# Relation Extraction

Consider the phrase "President Clinton was in Washington today". This describes a Located relation between Clinton and Washington. Another example is "Steve Balmer, CEO of Microsoft, said…", which describes a Role relation of Steve Balmer within Microsoft.

The task of extracting semantic relations between entities in text is called Relation Extraction (RE). While Named Entity Recognition (NER) is about identifying entities in text, RE is about finding the relations among the entities. Given unstructured text, NER and RE helps us obtain useful structured representations. Both tasks are part of the discipline of Information Extraction (IE).

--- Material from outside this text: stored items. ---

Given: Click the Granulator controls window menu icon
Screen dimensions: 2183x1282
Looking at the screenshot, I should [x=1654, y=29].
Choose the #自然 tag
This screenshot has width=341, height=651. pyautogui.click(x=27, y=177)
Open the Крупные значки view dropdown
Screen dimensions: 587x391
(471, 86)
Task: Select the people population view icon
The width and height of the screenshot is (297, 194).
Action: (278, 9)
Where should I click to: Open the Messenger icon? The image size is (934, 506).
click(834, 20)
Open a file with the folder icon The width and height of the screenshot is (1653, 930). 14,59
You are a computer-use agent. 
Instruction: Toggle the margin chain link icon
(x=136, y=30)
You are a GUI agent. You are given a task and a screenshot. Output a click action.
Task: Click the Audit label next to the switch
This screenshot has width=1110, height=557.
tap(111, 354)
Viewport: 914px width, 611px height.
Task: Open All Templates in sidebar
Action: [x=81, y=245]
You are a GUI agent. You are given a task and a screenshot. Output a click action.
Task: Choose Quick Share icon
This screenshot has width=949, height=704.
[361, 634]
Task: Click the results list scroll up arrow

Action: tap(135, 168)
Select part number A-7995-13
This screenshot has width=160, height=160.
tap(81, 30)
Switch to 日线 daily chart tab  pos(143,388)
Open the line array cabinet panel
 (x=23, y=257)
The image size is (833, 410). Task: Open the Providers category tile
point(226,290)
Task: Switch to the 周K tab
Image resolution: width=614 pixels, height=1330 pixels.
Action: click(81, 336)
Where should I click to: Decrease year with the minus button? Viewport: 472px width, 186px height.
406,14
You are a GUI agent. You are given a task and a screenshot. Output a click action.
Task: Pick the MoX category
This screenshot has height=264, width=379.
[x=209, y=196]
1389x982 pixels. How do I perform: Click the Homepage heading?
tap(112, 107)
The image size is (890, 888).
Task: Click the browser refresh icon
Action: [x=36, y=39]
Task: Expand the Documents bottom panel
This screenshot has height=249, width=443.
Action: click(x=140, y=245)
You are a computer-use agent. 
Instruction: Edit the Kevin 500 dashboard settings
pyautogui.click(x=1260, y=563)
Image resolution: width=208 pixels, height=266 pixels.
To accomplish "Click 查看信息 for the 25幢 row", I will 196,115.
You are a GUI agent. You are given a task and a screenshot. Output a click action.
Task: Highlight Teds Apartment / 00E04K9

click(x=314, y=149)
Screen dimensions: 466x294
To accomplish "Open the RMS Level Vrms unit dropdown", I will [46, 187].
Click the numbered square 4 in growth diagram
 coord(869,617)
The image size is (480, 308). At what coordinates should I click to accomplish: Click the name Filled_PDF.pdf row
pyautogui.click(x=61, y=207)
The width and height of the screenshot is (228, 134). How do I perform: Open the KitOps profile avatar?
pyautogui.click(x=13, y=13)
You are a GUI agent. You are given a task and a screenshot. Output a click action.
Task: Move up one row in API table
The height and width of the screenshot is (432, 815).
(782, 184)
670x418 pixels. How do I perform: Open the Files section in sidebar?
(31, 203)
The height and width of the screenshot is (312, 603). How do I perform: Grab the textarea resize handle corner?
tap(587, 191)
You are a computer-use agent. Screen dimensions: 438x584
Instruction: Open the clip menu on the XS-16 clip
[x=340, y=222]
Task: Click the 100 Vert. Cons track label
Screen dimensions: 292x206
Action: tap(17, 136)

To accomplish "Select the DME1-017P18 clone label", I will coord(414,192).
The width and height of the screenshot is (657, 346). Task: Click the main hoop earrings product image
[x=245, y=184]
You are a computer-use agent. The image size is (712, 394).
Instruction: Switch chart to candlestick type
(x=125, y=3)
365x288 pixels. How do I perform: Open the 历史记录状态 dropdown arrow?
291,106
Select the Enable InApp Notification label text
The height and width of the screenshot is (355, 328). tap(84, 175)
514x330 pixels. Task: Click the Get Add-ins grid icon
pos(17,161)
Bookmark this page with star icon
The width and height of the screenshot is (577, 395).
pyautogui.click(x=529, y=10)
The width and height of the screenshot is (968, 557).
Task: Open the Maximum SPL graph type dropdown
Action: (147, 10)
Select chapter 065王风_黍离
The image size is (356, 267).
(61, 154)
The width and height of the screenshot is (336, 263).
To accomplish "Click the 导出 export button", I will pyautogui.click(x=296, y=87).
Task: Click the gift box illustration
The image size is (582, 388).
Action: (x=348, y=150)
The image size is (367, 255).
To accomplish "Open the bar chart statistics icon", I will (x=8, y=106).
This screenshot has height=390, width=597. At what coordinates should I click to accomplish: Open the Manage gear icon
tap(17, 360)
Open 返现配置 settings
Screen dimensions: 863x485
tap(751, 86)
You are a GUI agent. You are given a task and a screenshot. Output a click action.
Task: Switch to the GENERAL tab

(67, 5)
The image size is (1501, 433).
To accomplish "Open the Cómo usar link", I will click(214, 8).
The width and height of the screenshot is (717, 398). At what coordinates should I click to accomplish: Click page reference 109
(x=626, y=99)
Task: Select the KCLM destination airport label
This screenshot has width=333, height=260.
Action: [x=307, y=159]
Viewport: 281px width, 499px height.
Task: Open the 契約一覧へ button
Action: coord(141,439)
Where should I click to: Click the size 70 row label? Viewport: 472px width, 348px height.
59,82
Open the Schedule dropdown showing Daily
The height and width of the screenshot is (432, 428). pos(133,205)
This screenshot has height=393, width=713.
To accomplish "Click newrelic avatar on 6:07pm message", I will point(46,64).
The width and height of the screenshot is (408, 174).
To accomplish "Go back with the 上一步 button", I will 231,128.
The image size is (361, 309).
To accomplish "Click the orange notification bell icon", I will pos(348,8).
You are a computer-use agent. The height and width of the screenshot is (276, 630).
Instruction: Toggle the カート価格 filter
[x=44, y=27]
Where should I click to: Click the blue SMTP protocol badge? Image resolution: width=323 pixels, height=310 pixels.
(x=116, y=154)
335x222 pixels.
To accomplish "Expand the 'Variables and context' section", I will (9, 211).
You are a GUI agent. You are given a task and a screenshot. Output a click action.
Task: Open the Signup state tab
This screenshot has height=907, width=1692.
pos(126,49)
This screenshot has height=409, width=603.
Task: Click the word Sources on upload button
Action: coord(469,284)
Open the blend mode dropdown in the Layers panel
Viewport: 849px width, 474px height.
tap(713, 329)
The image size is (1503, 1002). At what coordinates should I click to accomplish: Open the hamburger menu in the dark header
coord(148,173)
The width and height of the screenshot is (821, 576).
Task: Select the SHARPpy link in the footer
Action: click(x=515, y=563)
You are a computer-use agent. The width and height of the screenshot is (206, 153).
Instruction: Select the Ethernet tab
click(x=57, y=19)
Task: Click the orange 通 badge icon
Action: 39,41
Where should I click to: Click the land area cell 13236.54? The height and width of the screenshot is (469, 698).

Supervised, semi-supervised, and unsupervised approaches exist to do RE. In the 2010s, neural network architectures were applied to RE. Sometimes the term Relation Classification is used, particularly in approaches that treat it as a classification problem.

## Discussion

• What sort of relations are captured in relation extraction?

Here are some relations with examples:

• located-in: CMU is in Pittsburgh
• father-of: Manuel Blum is the father of Avrim Blum
• person-affiliation: Bill Gates works at Microsoft Inc.
• capital-of: Beijing is the capital of China
• part-of: American Airlines, a unit of AMR Corp., immediately matched the move

In general, affiliations involve persons, organizations or artifacts. Geospatial relations involve locations. Part-of relations involve organizations or geo-political entities.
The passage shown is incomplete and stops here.